8. You said: “I’d like to find out how many teen girls die from genital warts or cervical cancer.” The answer is probably zero, but a child’s risk of dying from an HPV-related cancer is irrelevant; cancer can take decades to develop. [12/22/2012 update: Cervical cancer caused by HPV is occuring more frequently in teens and young adults than formerly believed.]
A better question is: How many teen girls are sexually active and/or become infected with HPV? In a 2005 survey, 3.5% of participants said they were sexually active before age 13. By 13-19 years old, an estimated 35% of teens are HPV infected, and it increases from there. In most cases the virus disappears naturally, but can be ruining when it doesn‘t. (HPV transmission doesn‘t require sexual intercourse, and condoms aren‘t fully protective.) The idea is to get kids vaccinated before sexually active because if any of the four vaccine-types HPV is acquired before vaccination, the vaccine isn’t protective against that type.
9. You said: “I am wondering if the death rates for these illnesses are high enough to make this vaccine warranted in any way.” In the US, cervical cancer strikes about 12,000 (I read 15,000 also) women yearly, with about 4000 deaths/year. But, vaccines are not just about death rates. Gardasil may be protective against 70% of cervical (and genital) cancers — mostly curable, but cervical and genital cancer and cancer treatments cause suffering, carry risks (e.g. of hysterectomy), and are very expensive.

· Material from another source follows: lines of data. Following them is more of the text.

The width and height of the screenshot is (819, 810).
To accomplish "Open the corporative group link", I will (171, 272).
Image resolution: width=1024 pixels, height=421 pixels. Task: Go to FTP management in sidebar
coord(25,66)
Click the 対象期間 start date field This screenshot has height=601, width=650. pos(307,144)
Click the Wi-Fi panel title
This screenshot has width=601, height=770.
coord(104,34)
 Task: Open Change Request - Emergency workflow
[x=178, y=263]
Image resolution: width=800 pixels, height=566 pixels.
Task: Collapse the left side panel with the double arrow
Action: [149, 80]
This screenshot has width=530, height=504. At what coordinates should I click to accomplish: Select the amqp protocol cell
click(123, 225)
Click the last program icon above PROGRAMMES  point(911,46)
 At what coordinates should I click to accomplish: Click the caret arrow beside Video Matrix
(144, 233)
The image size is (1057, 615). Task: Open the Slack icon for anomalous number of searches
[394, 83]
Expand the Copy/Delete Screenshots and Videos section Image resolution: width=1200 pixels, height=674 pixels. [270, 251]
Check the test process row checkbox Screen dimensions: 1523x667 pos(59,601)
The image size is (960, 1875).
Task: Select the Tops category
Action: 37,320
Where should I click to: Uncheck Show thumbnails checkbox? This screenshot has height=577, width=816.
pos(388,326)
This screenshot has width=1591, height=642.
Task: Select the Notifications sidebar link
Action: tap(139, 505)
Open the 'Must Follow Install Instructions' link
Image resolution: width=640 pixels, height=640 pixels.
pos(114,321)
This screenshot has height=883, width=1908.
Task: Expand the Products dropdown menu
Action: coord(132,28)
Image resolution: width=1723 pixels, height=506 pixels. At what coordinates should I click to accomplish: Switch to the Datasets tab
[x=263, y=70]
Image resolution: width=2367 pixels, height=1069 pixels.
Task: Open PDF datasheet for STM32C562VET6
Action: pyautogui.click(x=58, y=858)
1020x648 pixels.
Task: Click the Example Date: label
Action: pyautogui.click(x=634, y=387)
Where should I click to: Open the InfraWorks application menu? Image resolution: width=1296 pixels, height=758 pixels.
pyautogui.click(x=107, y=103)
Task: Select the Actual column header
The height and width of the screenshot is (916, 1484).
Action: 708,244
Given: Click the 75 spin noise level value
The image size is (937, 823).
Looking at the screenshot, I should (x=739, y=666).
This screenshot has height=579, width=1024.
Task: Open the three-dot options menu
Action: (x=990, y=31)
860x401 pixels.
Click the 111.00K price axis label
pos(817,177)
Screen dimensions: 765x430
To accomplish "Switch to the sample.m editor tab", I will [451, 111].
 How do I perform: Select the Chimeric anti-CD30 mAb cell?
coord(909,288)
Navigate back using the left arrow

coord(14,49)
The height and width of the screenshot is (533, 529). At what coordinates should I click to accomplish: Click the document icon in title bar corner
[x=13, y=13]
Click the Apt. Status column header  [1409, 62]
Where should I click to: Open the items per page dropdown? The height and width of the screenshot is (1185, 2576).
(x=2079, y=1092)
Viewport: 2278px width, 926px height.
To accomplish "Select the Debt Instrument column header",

Significant too is that Gardasil can help prevent the distress, discomfort, risks, and financial burden of treating most serious (HPV related) pre-cancerous lesions (dysphasia).
The bonus is that Gardasil could help prevent 90% of genital warts cases that currently afflict millions –usually transient, painless, and mild, but some cases are debilitating and relentless, and it is highly contagious.
Inoculating boys/men could reduce most HPV-related male cancers and warts, as well as reduce transmission of HPV to their female partners for whom it is most dangerous.
So, is Gardasil worth the risk? I’m not completely sure myself, but only armed with facts rather than distortions can we begin to answer this question. I hope you correct your misleading statements, not just in a footnote or buried among the comments, but right up front.
“Gardasil Vaccine Safety
Information from FDA And CDC on the Safety of Gardasil Vaccine,” FDA (Federal Drug Administration), August, 2009.
“Reports of Health Concerns Following HPV Vaccination,” CDC (Center for Disease Control), as of October 26, 2010.